Tarefa proposta 1 :: Edite o trecho das linhas de dados que vai da linha com "Акции (209, 1832)" até a última delas, inclusive, trocando "Купить" por "Заказать" e mantendo todo o resto igual. Apresente somente esse trecho.

*** Texto fornecido ***

Há
muito, muito tempo, abandonei o Cristianismo. Foi desde quando tentaram me
convencer de que era a única verdade. Não posso com verdades únicas, nunca
pude. Posição que não é fácil de ocupar, nem admitir, desde que você viva em um
meio cultural fortemente carregado de toda uma série de crenças cuja origem é
cristã. Mas infelizmente, não há quem me convença dA verdade, seja A verdade
cristã, ou A verdade muçulmana, ou A verdade niilista.
Apesar
de há muito, muito tempo ter abandonado o Cristianismo, o Cristianismo não saiu
de mim. Eu ainda choro assistindo a paixão de Cristo. Eu ainda sinto culpa
quando sinto raiva, ódio. Sim, porque eu também sinto ódio. Quando pensei em
ter um filho, se fosse menino, o primeiro nome que me veio foi Christian. Mas quando
penso no peso das palavras, caio em mim e não poderia chamar meu filho assim. Imagino
a cena: Venha aqui meu pequeno cristão! Você sabe que mamãe te ama né cristãozinho?
Não posso.
Mas
confesso que para mim o Cristianismo teve uma função civilizatória, porque, até
certo ponto, há um quê de altruísta em ser cristão. Apesar de não gostar das
verdades únicas, há verdades em que acredito, verdades que construí, que
certamente tiveram influência do Cristianismo. Uma das coisas é que não posso
causar dor ao outro, não posso roubar, não posso matar. Quem sabe um dia
matasse, se estivesse com muito ódio, mas daí seria consumida eternamente pela
culpa. Isso é cristão. Mas além de ser cristão, há algo que transcende, pois
está presente em outras religiões que não são cristãs. Ou seja, é
civilizatório.
Se
falamos em civilizatório, como não lembrar de Freud com seu Mal-estar na civilização?

***

Tarefa proposta 2 :: Dê continuidade ao texto sobre o abandono do Cristianismo, a partir da última frase apresentada.

*** Dados fornecidos ***

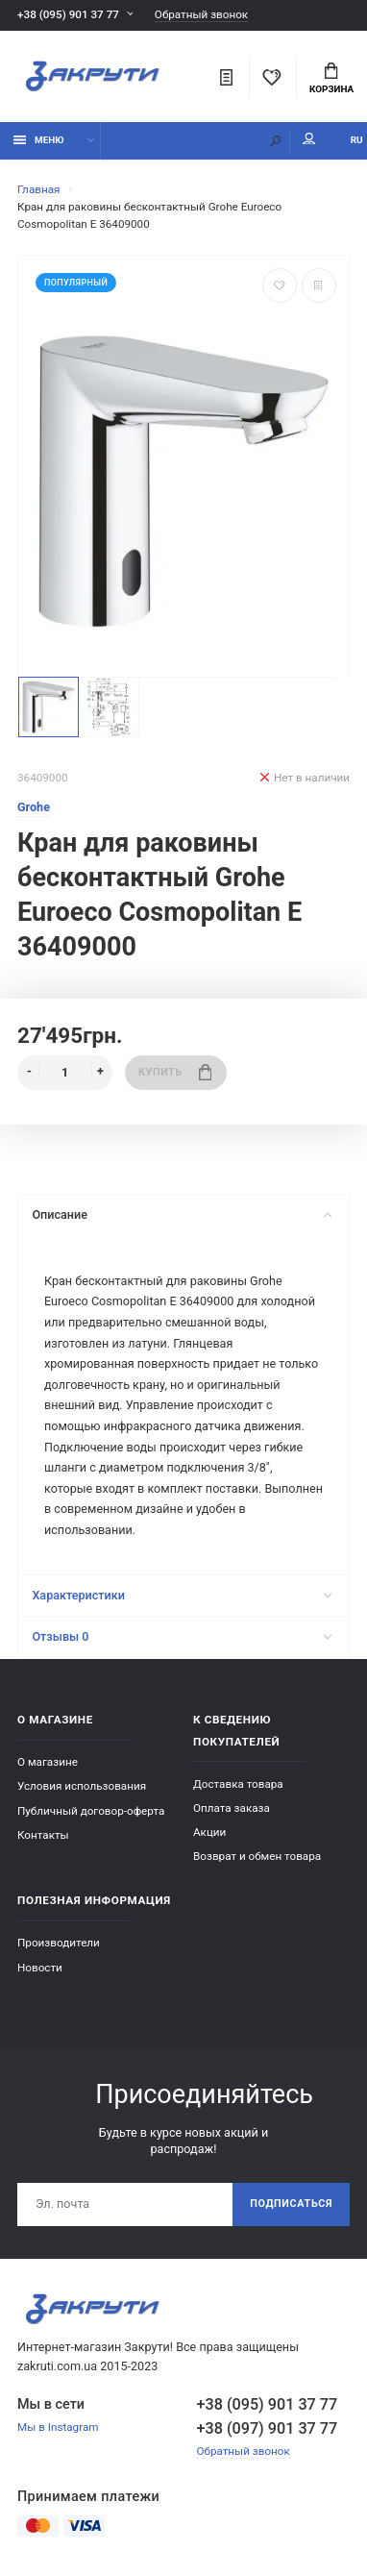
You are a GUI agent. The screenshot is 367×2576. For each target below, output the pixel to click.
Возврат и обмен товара (257, 1856)
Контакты (43, 1835)
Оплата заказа (231, 1808)
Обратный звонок (201, 15)
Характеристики (181, 1595)
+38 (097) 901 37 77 (267, 2428)
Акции (209, 1832)
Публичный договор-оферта (90, 1811)
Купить (174, 1072)
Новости (39, 1967)
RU (357, 140)
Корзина (331, 78)
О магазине (47, 1762)
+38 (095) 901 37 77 (68, 14)
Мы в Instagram (58, 2427)
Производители (58, 1942)
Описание (181, 1214)
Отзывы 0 (181, 1636)
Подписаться (291, 2203)
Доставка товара (238, 1784)
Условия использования (81, 1786)
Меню (38, 140)
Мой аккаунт (309, 139)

***

Resposta escrita 1 ::
Акции (209, 1832)
Публичный договор-оферта (90, 1811)
Заказать (174, 1072)
Новости (39, 1967)
RU (357, 140)
Корзина (331, 78)
О магазине (47, 1762)
+38 (095) 901 37 77 (68, 14)
Мы в Instagram (58, 2427)
Производители (58, 1942)
Описание (181, 1214)
Отзывы 0 (181, 1636)
Подписаться (291, 2203)
Доставка товара (238, 1784)
Условия использования (81, 1786)
Меню (38, 140)
Мой аккаунт (309, 139)

Resposta escrita 2 ::
Se não houvesse interdição, não poderia haver vida em sociedade. Eu diria mais,
não haveria vida a dois. Imaginem o que seria dos casamentos se matar não fosse
proibido? Mesmo havendo interdição, muitas vezes a pulsão destrutiva fala mais
alto e nos deparamos o tempo todo com tragédias que talvez pudessem ser
evitadas. Seria o Cristianismo uma tentativa de imprimir a culpa para que
possamos viver sem o maldito medo de ser, o tempo todo, destruídos?
O
fato é que eu ainda choro assistindo a paixão de Cristo. E todas as vezes fico
me perguntando como isso pode ser encenado todos os anos e para sempre? Morei numa
cidade que tinha uma encenação famosa da paixão de Cristo. Juntava gente da região
toda, alguns fretavam ônibus para ir assistir. Em quase três anos morando lá,
eu nunca fui. Eu dizia pra mim mesma: ah, eu já sei a história. Mas muitas
pessoas iam todos os anos e continuam indo até hoje. É a mesma história de
sempre. Então por que repeti-la sempre e sempre? Bem, isso também é freudiano.
A repetição. Repetimos para elaborar? Ou seria para realizar novamente aquele
gozo que só a repetição é capaz de nos dar?
No
fundo, no fundo, acho que nunca fui porque tive medo de arrebentar os olhos de
tanto chorar. Porque é a história de um escolhido para ser aquele que pagaria
as contas. Ele tinha que morrer. Ele tinha que morrer? Encenamos ali a destruição
humana. E, ao mesmo tempo, choramos de culpa. Mas ele tinha que morrer! É o que
sempre me disseram. Ao ver a destruição de Jesus, gozamos e sentimos culpa, num
ciclo infinito, que se repete todos os anos. No fundo, no fundo, acho que nunca
fui porque tive medo de gozar. A culpa pode ser admitida, o gozo, jamais.
Mas
se “ele tinha que morrer” – desculpa que criamos para gozar da destruição do
outro – claro que a culpa tinha que ser de alguém. Assim, elegemos o Judas. O filho
da puta que traiu Jesus. Assim malhamos o Judas, todos os anos. Confesso que
nunca tinha pensado numa coisa, até ler Judas,
de Amós Oz. Ora, vejam bem, se Jesus TINHA que morrer para expiar nossos
pecados, Judas fez-lhe um favor! Jesus estava com medo, admitamos. Quem é que
não teria medo de morrer? Ele dizia: “Pai, se possível, livra de mim esse
cálice!”. Caramba, é óbvio que ele não caminhava saltitante de felicidade rumo
à morte! Se não fosse Judas, talvez Jesus não tivesse morrido na cruz, talvez
tivesse escapado. E não sou eu que estou dizendo isso, li em Amós Oz, antes que
me apedrejem.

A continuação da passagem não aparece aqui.